Türkiye'de yaşayan müslümanların Oruca, bayramlara başlamak, için ben ülkeme (Takvime-diyanete) uyuyorum demeleri hatalıdır. Çünkü Laik Türkiye hilali gözetleme gibi bir çalışması yoktur!
Şafii mezhebini taklid eden müslümanların, Ramadan ve bayramları 1,5 sene evvelden astronomi hesaplarıyla (gözetlemeden) ilan eden Laik rejimlere itaate-uymaya değil; bilakis Oruc İbadeti ve bayramlar gibi ummetin birlik olması gerek durumlarında Cumhuru takib edib uyması hak olandır!Bir kimse, Şevval hilalini gördüğünü veliyyulemr veya Kadı'ya muracaat ederek beyan ederse, onlar tasdik ettiği anda Ramadan bayramı ilân olunmuş demektir.

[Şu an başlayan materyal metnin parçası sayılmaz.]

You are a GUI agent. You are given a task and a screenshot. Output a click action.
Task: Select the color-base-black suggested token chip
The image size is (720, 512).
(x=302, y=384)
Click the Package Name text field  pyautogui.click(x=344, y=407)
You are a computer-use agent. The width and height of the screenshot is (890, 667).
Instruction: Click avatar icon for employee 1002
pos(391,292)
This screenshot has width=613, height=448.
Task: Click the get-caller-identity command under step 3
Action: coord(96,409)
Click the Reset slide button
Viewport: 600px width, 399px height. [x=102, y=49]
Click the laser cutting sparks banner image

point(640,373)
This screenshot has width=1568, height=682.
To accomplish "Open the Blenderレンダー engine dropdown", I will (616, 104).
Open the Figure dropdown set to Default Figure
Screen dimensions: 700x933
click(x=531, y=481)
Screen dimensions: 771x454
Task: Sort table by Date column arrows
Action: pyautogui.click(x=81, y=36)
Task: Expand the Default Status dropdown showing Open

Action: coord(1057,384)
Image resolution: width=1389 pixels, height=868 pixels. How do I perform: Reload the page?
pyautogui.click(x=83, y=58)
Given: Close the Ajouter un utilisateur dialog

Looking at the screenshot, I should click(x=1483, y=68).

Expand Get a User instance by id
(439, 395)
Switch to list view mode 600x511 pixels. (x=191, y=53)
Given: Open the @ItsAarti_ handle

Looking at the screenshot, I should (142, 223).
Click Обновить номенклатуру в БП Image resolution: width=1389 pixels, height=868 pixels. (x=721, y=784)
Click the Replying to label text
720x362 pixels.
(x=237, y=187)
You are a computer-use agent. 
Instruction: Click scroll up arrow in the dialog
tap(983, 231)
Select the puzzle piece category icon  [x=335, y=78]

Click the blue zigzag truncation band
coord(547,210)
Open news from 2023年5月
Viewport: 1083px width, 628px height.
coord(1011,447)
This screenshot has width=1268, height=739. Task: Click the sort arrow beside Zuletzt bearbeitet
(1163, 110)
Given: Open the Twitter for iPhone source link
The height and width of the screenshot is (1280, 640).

Laik olan (yani din ile devlet-dünya işlerini birbirinden ayıran ) devletler, Ramadan-ı Şerif ayının başlangıcını ve bayramını ilân etme hakkına sahib değildirler. Zira bu dini (İslâmî) bir meseledir. Onların bu konuda velayet hakkı yoktur. Velev ki ilân etseler dahi, hükmen geçerli değildir. Çünkü velayet hakkı bey'at sonucu ortaya çıkar. Halbuki laik devlet, hangi dinden olursa olsun, bütün vatandaşları eşit kabul etmek durumundadır.
Nasıl yahudilerin ve hristiyanların bayram günlerini ilân etmiyorsa, (onların tesbit ettiği günlerde yılbaşı vb . kutlamaya katılıyorsa) müslümanların dini, şeriatın ibadet günlerini bayram günlerini de ilân edemez. Ettiği takdirde, vatandaşlar arasında eşitliği bozmuş ve din istismarı yapmış olur. (ki bunu zaten biliyoruz)
Son yıllarda "ru'yet-i hilâl" konusunda, farklı siyasî coğrafyalarda bulunan müslümanlar arasında bir ihtilaf görülmektedir. Müslümanlar yine ayrı ayrı günlerde Ramadan orucuna başlamakta ve farklı günlerde bayramlar etmektedirler.
Bunun sebebini Kemaluddin İbnul-Humam şöyle tesbit etmiştir:
"Müslümanların kendi içlerinden bir emir seçmelerinin sebebi; İslâm'ın emirlerini (ve hükümlerini) hakkı ile eda etmek içindir"(Kemaluddin İbnul-Humâm, Kitabû'l Musayere, İstanbul 1979, 265)
O, bu ifade ile siyasi şuurun temelini tesbit etmiştir. Mu'minlerin kendi içlerinden seçtikleri bir emire itaat etmeleri, nassla emrolunmuştur. Günümüzde bu mahiyette bir emir sahibi bulunmadığı için ruyet-i hilal konusundaki ihtilaflar devam edecektir.
Mükellef olan her mu'min, bu durumu iyi düşünüp tağutî güçlerin din istismarı karşısında direnmelidir. Tağutî güçleri reddetmenin bir iman meselesi olduğu asla unutulmamalıdır.
Tağuti düzenlerin Camileri ve imamları ne için kullandığını, maaşa bağladığını biliyorduk. Ülkesindeki vatandaşları arasında müslümanlara zulmedip , dinlerini tahrif etmeye çalıştıklarını da biliyorduk. Şimdi tarihten Ramadan ayında Cami minarelerindeki mahyalardan bazılarını sunuyoruz:
İRTİCA, LAİKLİĞE AYKIRI DENMEYEN MAHYALARDAN BAZILARI
YAŞASIN CUMHURİYET (!)
(Şeriatın mescidinde Tağuti rejimin hakimiyetine dua)
PARA BİRİKTİR
( Laik Tağuti düzene Vergi vermekle ilgili Cuma Hutbesi (!) verdiren rejimin Kapital açılımı)
FAŞİZANLAŞAN İBADETHANELER
NİYE ; EZAN YASAKLANDIĞI , HELALLER HARA HARAMLAR HELAL YAPILIP ŞERİAT KALDIRILDIĞI İÇİN Mİ?